Le labyrinthe de verre

Or, pour D. Martuccelli, plutôt que la métaphore du voile occultant aux yeux des dominés la véritable nature du système, l’image du labyrinthe de verre convient mieux aux sociétés contemporaines : tout y est visible, mais les contraintes n’en opèrent pas moins. Ce qu’il convient de penser, c’est la manière dont l’autonomie, la responsabilisation, la réalisation de soi sont incorporées dans de nouveaux dispositifs, subtils agencements de discours et de coercitions, qui encadrent l’agir des salariés. On risque alors de découvrir, avec David Courpasson, que la firme « postmoderne » entretient beaucoup plus d’affinités qu’il n’y paraît avec l’entreprise bureaucratique (3). Censé incarner l’horizontalité de la firme-réseau, le « management par projet » repose par exemple, avance ce sociologue, sur des procédures de décision beaucoup plus centralisées que prévu : l’autonomie des participants au projet tient souvent à la latitude dont ils disposent pour honorer les directives, parfois contradictoires, décidées en haut lieu.

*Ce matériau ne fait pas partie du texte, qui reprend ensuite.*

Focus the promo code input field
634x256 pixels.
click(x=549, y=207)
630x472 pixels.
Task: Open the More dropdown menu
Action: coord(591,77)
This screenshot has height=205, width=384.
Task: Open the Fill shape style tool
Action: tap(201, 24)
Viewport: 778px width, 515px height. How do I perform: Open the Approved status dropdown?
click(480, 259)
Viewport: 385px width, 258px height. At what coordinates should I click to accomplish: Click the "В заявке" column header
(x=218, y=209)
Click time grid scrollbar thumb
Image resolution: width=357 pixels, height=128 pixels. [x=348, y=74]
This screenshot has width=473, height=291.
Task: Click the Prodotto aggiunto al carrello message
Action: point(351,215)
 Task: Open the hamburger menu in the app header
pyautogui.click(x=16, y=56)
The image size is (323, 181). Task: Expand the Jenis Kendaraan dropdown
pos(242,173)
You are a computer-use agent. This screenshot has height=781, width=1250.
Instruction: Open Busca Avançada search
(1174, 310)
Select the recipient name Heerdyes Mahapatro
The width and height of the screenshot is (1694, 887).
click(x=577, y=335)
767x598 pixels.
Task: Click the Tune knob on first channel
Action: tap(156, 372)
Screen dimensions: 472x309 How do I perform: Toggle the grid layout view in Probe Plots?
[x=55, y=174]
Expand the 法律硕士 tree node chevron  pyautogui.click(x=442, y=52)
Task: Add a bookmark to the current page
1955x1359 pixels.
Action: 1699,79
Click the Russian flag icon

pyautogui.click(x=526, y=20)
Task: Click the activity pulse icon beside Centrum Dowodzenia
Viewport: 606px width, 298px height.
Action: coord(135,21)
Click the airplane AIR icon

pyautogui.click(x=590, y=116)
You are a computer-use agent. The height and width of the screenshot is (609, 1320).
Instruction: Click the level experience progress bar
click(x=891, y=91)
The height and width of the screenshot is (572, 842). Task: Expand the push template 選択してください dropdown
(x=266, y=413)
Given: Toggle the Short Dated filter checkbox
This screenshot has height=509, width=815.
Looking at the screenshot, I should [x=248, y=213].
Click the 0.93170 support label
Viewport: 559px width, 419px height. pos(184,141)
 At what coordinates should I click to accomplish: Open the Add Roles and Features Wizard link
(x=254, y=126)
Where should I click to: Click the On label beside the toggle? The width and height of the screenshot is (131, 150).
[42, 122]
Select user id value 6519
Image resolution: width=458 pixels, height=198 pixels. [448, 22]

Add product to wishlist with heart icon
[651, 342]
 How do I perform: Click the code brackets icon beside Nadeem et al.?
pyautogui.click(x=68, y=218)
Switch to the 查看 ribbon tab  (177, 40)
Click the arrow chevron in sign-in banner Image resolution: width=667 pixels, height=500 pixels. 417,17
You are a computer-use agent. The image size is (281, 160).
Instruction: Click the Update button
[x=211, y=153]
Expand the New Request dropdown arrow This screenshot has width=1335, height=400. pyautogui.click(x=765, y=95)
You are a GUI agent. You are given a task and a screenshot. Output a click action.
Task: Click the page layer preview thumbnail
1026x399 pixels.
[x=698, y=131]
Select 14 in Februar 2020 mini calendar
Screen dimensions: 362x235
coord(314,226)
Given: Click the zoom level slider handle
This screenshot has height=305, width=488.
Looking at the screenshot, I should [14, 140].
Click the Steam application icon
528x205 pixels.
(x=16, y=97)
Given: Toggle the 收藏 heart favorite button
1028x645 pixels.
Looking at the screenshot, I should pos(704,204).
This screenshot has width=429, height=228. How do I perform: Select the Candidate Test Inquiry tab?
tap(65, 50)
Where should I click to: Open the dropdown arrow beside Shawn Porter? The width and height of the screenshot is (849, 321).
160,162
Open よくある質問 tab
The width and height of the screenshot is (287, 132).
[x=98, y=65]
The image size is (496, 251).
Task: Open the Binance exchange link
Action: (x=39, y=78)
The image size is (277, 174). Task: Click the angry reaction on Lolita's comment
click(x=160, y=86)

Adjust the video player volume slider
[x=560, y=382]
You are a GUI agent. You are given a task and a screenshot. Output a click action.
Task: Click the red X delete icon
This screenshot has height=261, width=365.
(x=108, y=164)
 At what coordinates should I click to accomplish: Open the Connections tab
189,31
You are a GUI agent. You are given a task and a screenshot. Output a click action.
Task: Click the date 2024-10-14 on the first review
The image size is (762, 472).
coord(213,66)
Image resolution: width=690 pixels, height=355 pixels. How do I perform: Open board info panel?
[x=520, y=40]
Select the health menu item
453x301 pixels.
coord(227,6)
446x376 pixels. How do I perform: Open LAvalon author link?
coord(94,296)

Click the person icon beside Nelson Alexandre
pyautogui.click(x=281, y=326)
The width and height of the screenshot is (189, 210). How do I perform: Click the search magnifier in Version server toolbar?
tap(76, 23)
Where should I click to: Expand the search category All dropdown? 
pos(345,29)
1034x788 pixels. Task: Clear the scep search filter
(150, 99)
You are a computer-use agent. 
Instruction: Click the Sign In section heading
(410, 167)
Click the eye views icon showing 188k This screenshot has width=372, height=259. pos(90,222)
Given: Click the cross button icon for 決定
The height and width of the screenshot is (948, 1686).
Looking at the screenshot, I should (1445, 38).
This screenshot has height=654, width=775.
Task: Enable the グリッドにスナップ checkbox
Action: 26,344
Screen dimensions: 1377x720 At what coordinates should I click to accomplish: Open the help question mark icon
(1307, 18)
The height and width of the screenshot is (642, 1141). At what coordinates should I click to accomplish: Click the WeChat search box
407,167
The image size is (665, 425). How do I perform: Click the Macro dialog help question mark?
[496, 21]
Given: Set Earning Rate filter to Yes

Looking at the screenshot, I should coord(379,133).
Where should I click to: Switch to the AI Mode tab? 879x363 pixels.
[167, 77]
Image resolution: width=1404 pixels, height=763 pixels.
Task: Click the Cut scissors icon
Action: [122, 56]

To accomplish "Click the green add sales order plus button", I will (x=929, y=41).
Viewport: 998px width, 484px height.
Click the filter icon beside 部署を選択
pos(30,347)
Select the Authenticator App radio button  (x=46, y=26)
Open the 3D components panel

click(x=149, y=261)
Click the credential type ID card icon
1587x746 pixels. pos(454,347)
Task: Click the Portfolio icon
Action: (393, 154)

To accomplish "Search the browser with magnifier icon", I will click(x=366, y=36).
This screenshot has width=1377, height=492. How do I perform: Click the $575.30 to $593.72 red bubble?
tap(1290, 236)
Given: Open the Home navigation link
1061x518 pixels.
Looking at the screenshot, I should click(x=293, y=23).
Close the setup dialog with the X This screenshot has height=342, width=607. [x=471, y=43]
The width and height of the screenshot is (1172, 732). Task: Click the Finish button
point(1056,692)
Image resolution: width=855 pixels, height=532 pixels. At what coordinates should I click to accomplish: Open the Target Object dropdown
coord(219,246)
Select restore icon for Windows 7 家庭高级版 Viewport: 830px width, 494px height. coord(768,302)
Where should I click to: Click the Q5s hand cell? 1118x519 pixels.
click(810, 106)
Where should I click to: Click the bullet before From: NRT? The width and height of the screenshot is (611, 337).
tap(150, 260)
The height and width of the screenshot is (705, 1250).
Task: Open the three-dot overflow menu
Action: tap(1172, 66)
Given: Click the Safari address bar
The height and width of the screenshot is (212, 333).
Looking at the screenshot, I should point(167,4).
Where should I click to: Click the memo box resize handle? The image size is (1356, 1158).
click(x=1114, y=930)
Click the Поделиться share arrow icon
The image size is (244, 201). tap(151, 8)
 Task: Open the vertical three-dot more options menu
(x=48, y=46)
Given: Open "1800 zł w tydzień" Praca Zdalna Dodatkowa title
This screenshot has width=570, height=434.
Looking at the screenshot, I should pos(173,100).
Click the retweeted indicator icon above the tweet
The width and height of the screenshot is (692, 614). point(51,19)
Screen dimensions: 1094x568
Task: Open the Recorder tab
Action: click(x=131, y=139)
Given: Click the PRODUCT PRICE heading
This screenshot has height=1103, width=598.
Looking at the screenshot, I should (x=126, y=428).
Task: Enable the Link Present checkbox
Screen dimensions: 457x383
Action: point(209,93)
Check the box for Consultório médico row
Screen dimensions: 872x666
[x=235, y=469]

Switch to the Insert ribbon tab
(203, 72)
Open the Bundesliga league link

Au-delà d’une éventuelle « récupération » managériale des slogans de 1968, c’est plus largement la destinée du projet moderne et son effet sur les pratiques sociales que propose d’analyser Eva Illouz (4). Pour elle, l’une des composantes les plus notables de la modernité est la psychologie, dont l’entrée en force dans le monde de l’entreprise date au moins des années 1920. Avec l’école des ressources humaines d’Elton Mayo, le langage de l’affectivité acquiert droit de cité dans l’espace public de la firme. Cela induit une redéfinition de l’attitude des managers, « incités à intégrer à leur personnalité des qualités dites féminines, par exemple une certaine sensibilité aux émotions, la capacité à maîtriser certains mouvements d’humeur et à écouter les autres avec une certaine forme de sympathie ». Dès lors, « l’éthique de la communication » devient le nouvel « esprit de l’entreprise ».
Dans les années 1960, Carl Rogers et la psychologie humaniste popularisent une vision simpliste de la psyché : chaque individu porte en soi un désir enfoui de réalisation personnelle qui ne demande qu’à être encouragé. D’où une nouvelle mission pour le manager, créer un environnement favorable à l’épanouissement de ses salariés. Et un nouveau devoir pour ces derniers, le développement personnel. A chacun de cultiver son « capital émotionnel », cette capacité à gérer ses émotions et celles des autres, pour le plus grand bien d’organisations dont l’activité mobilise de manière croissante les aptitudes relationnelles des salariés. Doit-on alors, comme le propose Valérie Brunel (5), voir dans le développement personnel le fondement d’un nouveau modèle de pouvoir, où grâce à la « surveillance bienveillante » des pairs et à l’évaluation empathique des managers-coaches, l’entreprise parvient à obtenir de ses salariés les comportements qu’elle attend d’eux ? Ou bien convient-il plutôt, comme y incite E. Illouz, de quitter la perspective foucaldienne et d’analyser les « usages » que les individus font de la psychologie ? Etudier par exemple comment les individus mettent à profit leur capital émotionnel pour négocier leur place dans l’entreprise, autant que pour gérer leurs relations intimes – pour le meilleur et pour le pire.